The records nowhere discloses any order by
the Cabinet Minister reserving the matter in
question to be heard by himself. Besides,
the letter dated 13th July, 2001 by the Desk
Officer addressed to the Government
Advocate, copy of which is placed on record,
nowhere refers to any order by the cabinet
Minister for reserving the matter for
hearing by himself. Such an order is
necessarily to be by the Cabinet Minister
and mere explanation in that regard by the
Desk Officer can be of no assistance.”
At this juncture it will also be appropriate to refer
to the Full Bench decision of this Court in case of
Shaikh Mohammed Fatemohamed and etc. Vs. Raisuddin
Azimuddin Katil and others . The Full Bench of this Court was dealing
with the situation where the appeal which was filed
U/s 2-A of the Hyderabad Abolition of Inams and Cash
Grants Act was required to be heard by the State
Government meaning thereby the Minister incharge but
the said appeal was heard by the Officer on Special
Duty. The Full Bench after considering the
provisions of Section 2-A of the Hyderabad Abolition
of Inams and Cash Grants Act and also rules of
business framed under Article 166 held thus :
“That the quasi judicial functions would
be out of the purview of Art.166 much less that would
not be covered by the Rules of business under Rule
15.”
By observing this the Full Bench approved
the view taken by the Division Bench of this Court in
the case of Ganeshrao Kishanrao Deshmukh Vs.
Devisingh Venkata Singh . Considering the above judgment of this
Court dealing with the subject I am of the view that
the Officer on Special Duty has no jurisdiction to
hear and decide the revision filed U/s 257 of the
Code. On the judgments by this Court (supra) it will
have to be declared that the judgment delivered by
the Officer on Special Duty is thus without
jurisdiction.
20. Turning now to the question whether Second
Revision is maintainable U/s 257 of the Code. It is
not disputed before me that the proceedings initiated
on an application filed by the petitioner complaining
about the entries in the revenue record. Initially
Tahsildar conducted enquiry and rejected the
application, that rejection gave rise to the
respondents to invoke the jurisdiction of the
authorities by filing appeal as provided U/s 247.
Accordingly, First Appeal was filed before the S.D.O.
Udgir.

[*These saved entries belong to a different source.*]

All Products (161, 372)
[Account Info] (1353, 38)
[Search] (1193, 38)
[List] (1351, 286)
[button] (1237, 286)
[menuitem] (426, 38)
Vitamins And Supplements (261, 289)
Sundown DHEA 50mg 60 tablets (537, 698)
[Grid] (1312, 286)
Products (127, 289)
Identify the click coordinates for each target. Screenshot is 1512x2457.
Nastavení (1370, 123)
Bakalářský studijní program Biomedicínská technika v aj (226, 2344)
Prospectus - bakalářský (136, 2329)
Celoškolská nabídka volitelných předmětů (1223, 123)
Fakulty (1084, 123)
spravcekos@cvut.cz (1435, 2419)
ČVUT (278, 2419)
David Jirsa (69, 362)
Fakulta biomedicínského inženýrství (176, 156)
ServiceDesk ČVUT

Aggrieved by the decision of the S.D.O.
Second Appeal came to be filed before the Additional
Collector, Latur. Section 247 provides for two
appeals. This remedy is fully exhausted by the
Revision Petitioner. After decision of
Addl. Collector, Latur the revision petitioners
involved the jurisdiction of the Commissioner by
filing a revision application U/s 257. The
Additional Commissioner, Aurangabad Division,
Aurangabad disposed of the revision and then second
revision was filed under the same provision. I have
to find out from the Code whether it is permissible
for a party to file two revisions or successive
revisions as contended by Shri Patil, the learned
advocate for the respondent. As a matter of fact, in
my judgment the issue stands concluded in view of the
unreported judgment of the learned Single Judge of
this Court in W.P. No. 4168/98. The unreported
judgment relied on by Shri Deshpande, rendered by the
Single Judge on 18.2.1999 squarely answers the
contention raised by Shri Patil. The learned Single
Judge on considering the provisions of Section 257
held that there is no provision for second revision
U/s 257 of the Code. The said unreported judgment
again came for consideration before another learned
Single Judge in case of Ramesh T. Gopalani Vs. Janata
Sahakari Bank Ltd., Kalyan and another reported in
2000 (3) Maharashtra Law Journal 115. The learned
Single Judge (J.A. Patil, J.) was considering a
question of second revision filed before the
Government of Maharashtra U/s 154 of the Maharashtra
Cooperative Societies Act. While considering the
issue the judgment rendered by Lodha, J. (supra) was
considered. In case of Ramesh the judgment in
W.P. No. 2084/1999 delivered by Gokhale, J. was also
considered. On considering these two judgments and
considering the provisions of Section 154 of the
Maharashtra Cooperative Societies Act, the learned
Single Judge held that no second revision lies U/s
154. These judgments are relied on by Shri Patil,
regarding his contention that the question of
jurisdiction was not raised before the Officer on
Special Duty when the second revision was heard. He
relied on the observation made by the learned Single
Judge in Rameshs case in para 6 of the report. I
have given my anxious consideration to the
observation made in para 6. The said observations
are not useful or helpful to substantiate the
contention of Shri Patil, that the point regarding
maintainability of Second Revision was not raised
before the Officer on Special Duty. It is nodoubt
true that the learned Single Judge has relied on a
judgment of the Apex Court in Rukmini Amma Saradamma
Vs. Kallyani Sulochana and others . On perusing the fact of the
Apex Court judgment Rukminis case it can be
distinguished on the facts. In the present case what
was contended by Shri Deshpande, that the Officer on
Special Duty has no jurisdiction at all to entertain
the Second Revision for the above said two grounds
which are referred to earlier. Therefore, question
goes to the root of the jurisdiction of the
revisional authority and it is well-known that the
parties by consent cannot confer the jurisdiction on
a Court or authority which has no inherent
jurisdiction to deal with the case. In the present
case in view of the above said judgments of this
Court where, this Court has held that U/s 257 (a)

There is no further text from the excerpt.